SUPPLIED RECORDS:

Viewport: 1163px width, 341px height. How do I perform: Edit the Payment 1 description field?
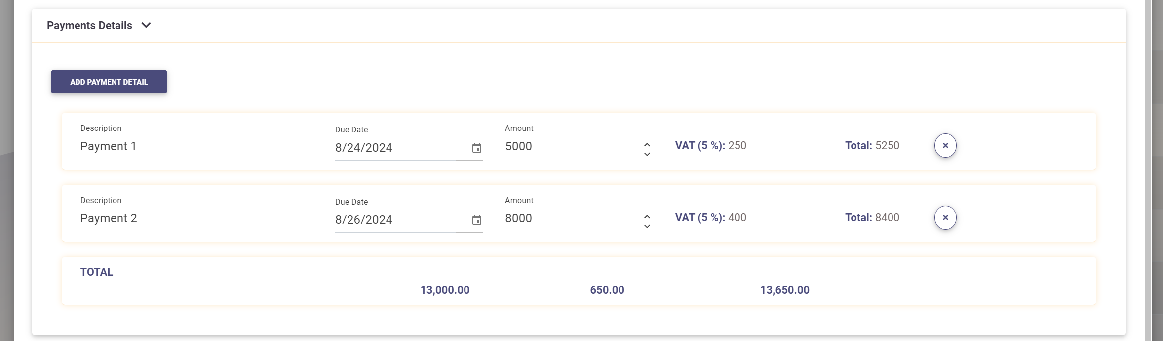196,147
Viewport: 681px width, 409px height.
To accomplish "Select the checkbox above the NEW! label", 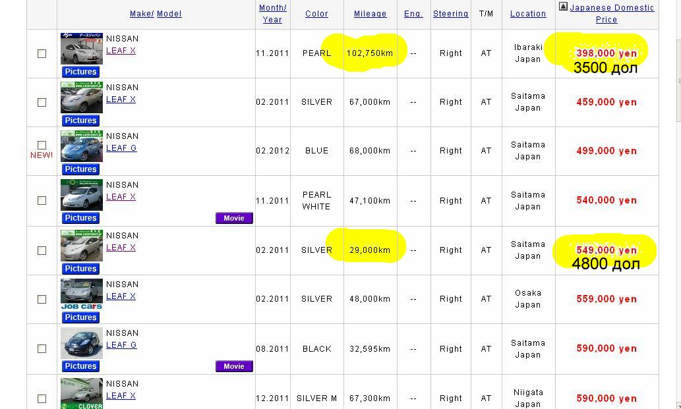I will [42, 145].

---

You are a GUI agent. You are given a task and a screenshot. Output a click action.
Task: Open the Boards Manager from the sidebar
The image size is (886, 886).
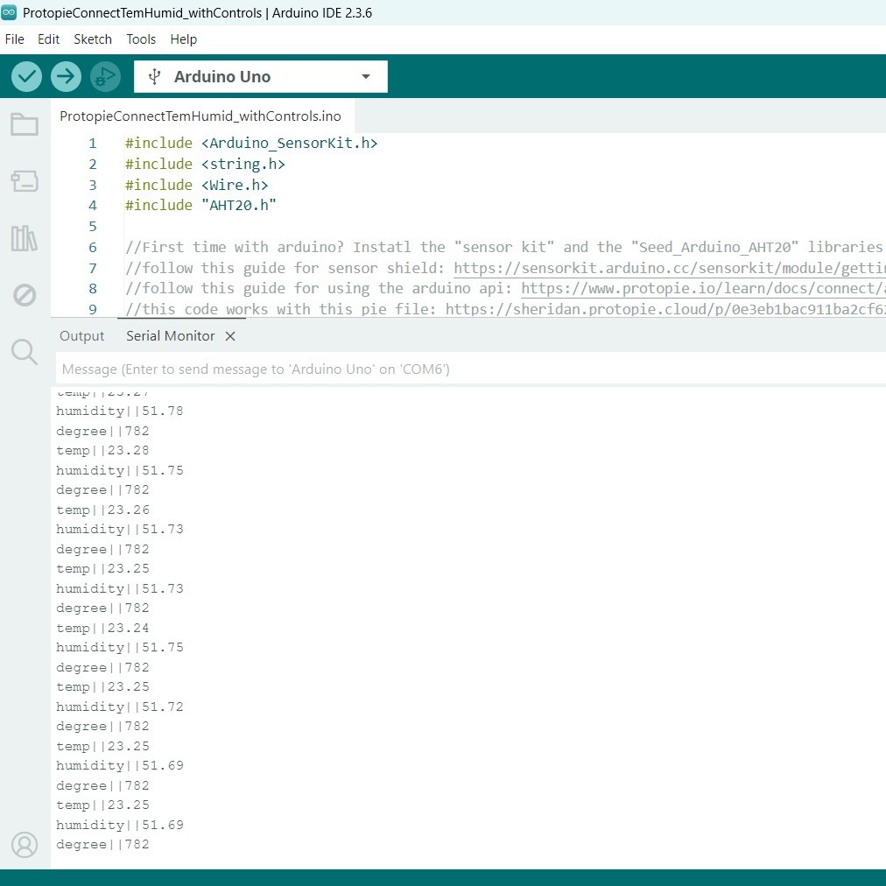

--

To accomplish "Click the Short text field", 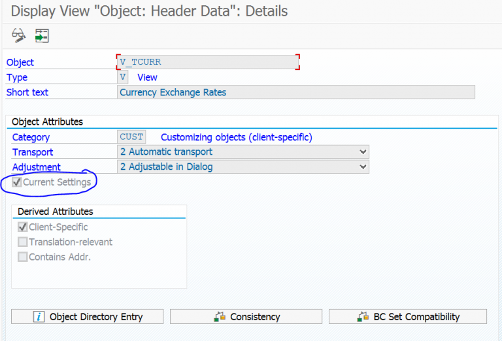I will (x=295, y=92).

YOUR INSTRUCTIONS:
Look above for the line containing "You are a GUI" and the line containing "The image size is (886, 886).". Transcribe both, with the lines between them, exactly.

TASK SOLUTION:
You are a GUI agent. You are given a task and a screenshot. Output a click action.
Task: Open the Boards Manager from the sidebar
The image size is (886, 886).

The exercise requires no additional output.